* Begin *

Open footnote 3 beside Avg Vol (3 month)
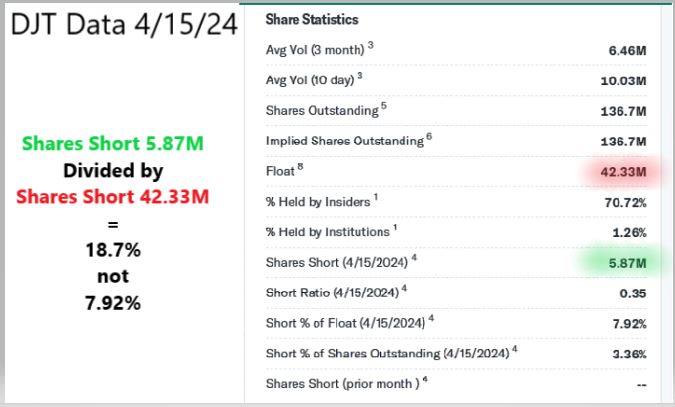This screenshot has width=675, height=407. pos(370,45)
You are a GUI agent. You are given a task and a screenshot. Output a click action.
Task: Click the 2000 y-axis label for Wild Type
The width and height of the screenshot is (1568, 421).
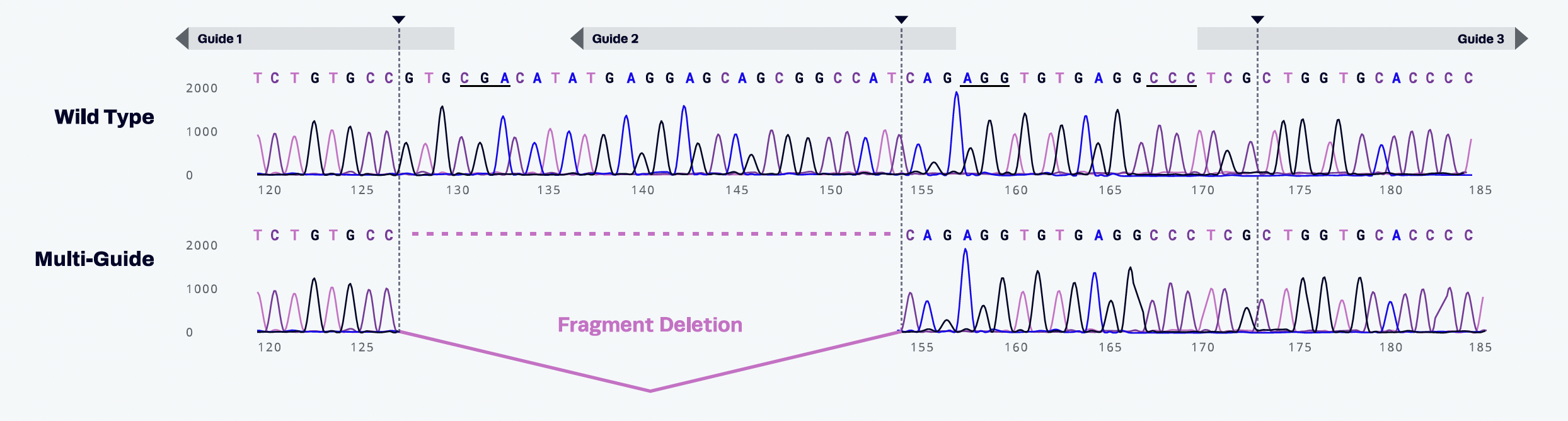pyautogui.click(x=202, y=88)
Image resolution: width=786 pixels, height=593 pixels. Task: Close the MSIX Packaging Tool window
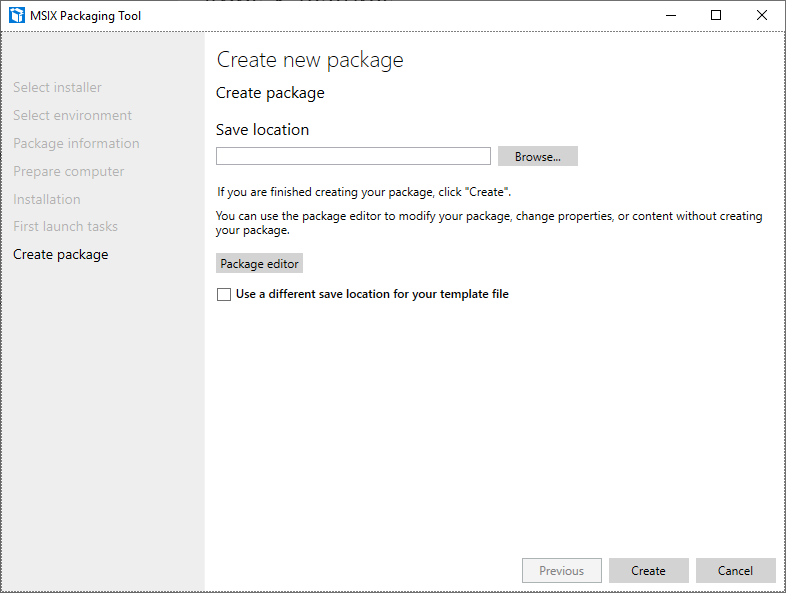(x=761, y=16)
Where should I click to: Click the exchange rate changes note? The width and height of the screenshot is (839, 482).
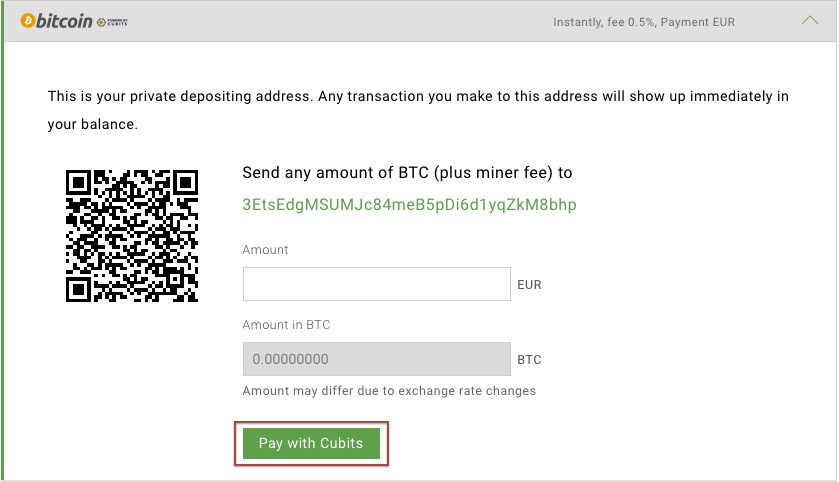pos(389,391)
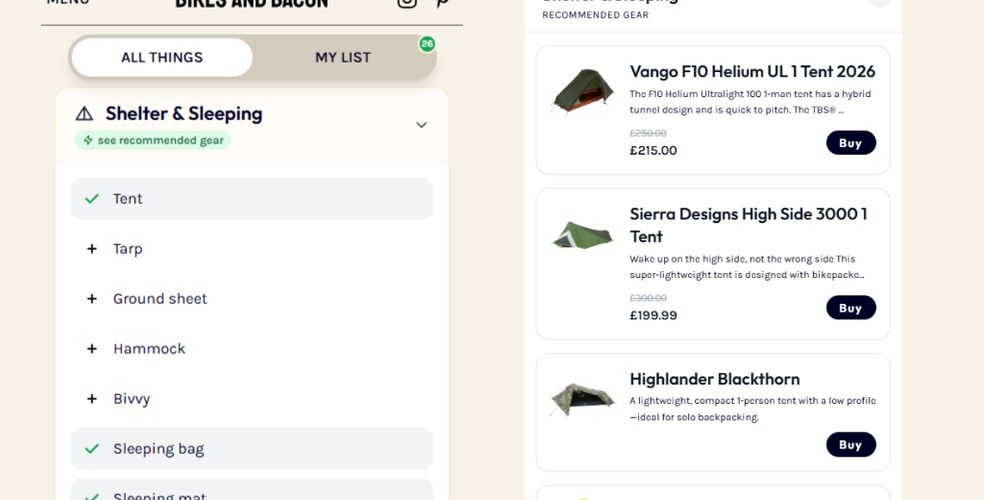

* End *

Turn the lines of the entries above into a numbered list, omitting blank lines and leaving the pictures out.

1. Open footnote 3 beside Avg Vol (3 month)
2. This screenshot has width=675, height=407. pos(370,45)
3. You are a GUI agent. You are given a task and a screenshot. Output a click action.
4. Task: Click the 2000 y-axis label for Wild Type
5. The width and height of the screenshot is (1568, 421).
6. pyautogui.click(x=202, y=88)
7. Image resolution: width=786 pixels, height=593 pixels. Task: Close the MSIX Packaging Tool window
8. (x=761, y=16)
9. Where should I click to: Click the exchange rate changes note? The width and height of the screenshot is (839, 482).
10. pos(389,391)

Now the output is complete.